_The problem_.
The lines needed are those from the start of the records through the line holding "The width and height of the screenshot is (1093, 614).", each copied exactly.

Data section Start Marker

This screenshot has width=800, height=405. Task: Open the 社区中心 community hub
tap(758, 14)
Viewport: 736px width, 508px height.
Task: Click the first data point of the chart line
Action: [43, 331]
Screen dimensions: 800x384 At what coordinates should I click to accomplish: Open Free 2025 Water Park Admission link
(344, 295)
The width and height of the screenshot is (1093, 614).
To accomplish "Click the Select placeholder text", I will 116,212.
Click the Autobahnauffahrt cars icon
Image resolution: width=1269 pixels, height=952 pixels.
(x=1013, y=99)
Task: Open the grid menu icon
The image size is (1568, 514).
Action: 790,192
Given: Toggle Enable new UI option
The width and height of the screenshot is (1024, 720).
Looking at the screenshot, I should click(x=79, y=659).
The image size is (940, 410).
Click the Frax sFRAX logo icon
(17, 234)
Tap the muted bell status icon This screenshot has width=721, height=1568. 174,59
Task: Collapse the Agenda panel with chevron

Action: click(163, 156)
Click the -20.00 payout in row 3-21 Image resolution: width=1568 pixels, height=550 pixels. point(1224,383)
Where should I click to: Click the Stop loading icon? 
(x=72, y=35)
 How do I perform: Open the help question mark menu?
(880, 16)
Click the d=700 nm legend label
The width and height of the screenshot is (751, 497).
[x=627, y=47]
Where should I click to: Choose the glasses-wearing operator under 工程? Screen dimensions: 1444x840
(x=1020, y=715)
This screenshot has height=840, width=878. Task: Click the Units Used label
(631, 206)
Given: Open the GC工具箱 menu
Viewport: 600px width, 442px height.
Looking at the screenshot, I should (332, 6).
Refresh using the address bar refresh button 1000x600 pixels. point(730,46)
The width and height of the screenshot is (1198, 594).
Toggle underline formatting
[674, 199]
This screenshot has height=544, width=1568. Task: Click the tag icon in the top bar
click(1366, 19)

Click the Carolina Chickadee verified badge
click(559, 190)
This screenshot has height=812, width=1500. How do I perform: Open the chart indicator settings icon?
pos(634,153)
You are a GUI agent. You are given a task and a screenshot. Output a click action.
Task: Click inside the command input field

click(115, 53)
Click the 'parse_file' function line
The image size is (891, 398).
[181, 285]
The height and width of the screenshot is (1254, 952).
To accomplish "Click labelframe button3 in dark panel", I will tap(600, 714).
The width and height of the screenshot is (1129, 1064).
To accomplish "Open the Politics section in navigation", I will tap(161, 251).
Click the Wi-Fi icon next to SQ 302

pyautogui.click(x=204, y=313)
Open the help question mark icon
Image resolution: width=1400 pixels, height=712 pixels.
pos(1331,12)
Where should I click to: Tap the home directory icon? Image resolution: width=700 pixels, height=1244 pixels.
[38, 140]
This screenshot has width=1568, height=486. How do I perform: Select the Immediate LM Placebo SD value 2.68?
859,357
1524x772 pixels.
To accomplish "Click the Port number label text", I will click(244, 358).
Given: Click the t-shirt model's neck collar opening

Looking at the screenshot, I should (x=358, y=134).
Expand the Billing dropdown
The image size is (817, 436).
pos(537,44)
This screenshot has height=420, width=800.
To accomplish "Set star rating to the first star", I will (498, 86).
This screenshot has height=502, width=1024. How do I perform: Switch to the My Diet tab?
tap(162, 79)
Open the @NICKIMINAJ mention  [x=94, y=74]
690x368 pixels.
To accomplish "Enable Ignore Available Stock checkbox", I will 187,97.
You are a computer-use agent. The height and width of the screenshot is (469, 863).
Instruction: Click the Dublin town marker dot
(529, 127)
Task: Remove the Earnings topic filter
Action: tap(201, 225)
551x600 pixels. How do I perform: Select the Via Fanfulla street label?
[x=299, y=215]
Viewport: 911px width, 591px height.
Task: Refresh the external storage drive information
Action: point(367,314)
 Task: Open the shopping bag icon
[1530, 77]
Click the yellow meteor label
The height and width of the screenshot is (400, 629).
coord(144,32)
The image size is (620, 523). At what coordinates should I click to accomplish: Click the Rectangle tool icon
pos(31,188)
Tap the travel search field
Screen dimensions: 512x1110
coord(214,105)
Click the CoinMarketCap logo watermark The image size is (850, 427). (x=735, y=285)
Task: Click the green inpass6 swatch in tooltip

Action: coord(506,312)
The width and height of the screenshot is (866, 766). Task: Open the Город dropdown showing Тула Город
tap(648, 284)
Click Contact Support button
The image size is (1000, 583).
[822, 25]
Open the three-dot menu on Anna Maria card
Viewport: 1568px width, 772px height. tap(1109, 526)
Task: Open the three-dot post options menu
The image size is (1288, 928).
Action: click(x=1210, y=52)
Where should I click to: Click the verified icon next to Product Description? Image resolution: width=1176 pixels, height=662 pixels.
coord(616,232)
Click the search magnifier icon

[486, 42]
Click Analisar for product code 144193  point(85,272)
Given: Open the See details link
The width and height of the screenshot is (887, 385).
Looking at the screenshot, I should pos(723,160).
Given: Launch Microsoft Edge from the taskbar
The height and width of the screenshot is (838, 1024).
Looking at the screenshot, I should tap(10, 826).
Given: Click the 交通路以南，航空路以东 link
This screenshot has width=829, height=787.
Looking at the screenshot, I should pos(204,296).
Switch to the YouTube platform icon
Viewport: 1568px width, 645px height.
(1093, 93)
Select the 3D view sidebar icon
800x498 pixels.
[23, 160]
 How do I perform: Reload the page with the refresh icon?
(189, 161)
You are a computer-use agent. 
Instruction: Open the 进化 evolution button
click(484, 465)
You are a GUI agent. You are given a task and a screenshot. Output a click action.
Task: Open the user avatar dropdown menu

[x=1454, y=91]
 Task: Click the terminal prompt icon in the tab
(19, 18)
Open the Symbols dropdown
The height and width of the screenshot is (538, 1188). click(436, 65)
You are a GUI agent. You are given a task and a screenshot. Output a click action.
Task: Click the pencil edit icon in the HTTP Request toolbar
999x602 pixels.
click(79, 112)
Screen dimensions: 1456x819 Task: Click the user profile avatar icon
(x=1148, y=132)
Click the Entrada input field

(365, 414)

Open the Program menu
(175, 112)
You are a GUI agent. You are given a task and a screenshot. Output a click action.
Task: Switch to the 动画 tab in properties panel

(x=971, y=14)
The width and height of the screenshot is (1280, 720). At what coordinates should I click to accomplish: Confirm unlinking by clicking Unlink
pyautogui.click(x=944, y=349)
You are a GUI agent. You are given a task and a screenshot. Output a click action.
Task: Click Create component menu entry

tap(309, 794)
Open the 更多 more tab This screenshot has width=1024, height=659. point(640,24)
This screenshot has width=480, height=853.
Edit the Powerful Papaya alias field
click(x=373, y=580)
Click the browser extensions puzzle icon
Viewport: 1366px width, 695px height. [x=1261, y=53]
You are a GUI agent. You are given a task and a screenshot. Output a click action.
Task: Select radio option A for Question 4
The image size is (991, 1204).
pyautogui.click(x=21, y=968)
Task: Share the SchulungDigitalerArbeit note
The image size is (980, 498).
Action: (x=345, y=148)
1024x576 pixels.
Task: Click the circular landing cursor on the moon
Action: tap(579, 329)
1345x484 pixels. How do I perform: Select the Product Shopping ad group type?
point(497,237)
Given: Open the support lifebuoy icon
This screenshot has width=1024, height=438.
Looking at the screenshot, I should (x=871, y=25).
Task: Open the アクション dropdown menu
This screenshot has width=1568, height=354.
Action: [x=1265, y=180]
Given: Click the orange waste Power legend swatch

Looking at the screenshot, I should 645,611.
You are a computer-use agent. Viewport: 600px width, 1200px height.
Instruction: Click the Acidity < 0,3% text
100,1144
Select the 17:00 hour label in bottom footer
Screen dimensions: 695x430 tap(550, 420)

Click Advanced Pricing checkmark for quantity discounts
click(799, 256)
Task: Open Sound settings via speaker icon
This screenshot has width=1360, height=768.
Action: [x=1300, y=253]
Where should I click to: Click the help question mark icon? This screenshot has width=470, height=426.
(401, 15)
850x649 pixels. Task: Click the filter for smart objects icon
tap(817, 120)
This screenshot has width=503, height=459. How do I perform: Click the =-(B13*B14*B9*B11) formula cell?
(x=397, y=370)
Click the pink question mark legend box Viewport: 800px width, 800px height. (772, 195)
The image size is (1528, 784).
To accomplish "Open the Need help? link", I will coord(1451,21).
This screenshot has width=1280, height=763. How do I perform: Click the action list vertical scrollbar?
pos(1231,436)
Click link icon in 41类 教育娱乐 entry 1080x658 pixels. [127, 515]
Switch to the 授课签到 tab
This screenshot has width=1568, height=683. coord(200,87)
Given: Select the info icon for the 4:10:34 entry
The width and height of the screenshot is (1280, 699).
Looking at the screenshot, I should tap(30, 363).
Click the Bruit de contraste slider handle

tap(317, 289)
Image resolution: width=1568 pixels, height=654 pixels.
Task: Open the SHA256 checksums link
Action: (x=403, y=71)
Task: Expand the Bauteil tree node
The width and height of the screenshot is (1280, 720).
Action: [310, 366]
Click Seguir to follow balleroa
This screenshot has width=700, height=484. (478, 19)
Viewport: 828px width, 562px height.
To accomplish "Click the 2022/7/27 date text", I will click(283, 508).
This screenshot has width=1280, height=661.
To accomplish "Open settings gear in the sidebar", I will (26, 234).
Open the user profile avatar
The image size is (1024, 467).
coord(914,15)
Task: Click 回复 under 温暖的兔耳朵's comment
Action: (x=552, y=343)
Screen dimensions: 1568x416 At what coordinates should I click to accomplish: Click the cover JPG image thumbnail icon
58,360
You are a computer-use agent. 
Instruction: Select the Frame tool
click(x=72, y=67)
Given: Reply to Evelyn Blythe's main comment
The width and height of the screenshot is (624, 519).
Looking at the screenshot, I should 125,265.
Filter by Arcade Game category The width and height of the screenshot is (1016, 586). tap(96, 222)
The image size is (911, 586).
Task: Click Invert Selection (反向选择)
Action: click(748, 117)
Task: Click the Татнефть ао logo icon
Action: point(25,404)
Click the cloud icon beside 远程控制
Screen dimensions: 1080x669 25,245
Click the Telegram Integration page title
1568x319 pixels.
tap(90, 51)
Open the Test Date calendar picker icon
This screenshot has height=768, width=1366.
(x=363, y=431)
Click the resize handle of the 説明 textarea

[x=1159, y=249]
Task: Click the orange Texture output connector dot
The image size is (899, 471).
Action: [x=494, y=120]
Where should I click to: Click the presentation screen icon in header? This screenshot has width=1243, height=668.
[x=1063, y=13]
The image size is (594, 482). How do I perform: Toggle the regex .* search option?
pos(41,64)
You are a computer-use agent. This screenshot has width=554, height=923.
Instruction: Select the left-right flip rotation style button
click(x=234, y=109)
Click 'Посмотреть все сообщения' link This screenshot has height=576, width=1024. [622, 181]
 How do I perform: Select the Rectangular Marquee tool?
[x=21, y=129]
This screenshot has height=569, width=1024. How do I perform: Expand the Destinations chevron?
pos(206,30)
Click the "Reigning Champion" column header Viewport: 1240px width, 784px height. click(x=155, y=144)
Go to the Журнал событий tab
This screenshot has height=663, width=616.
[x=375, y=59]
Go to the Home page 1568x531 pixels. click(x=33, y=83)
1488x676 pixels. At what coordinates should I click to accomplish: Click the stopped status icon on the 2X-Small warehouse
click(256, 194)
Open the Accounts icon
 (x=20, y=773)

Data section End Marker

_Answer for the task_.
This screenshot has width=800, height=405. Task: Open the 社区中心 community hub
tap(758, 14)
Viewport: 736px width, 508px height.
Task: Click the first data point of the chart line
Action: [43, 331]
Screen dimensions: 800x384 At what coordinates should I click to accomplish: Open Free 2025 Water Park Admission link
(344, 295)
The width and height of the screenshot is (1093, 614).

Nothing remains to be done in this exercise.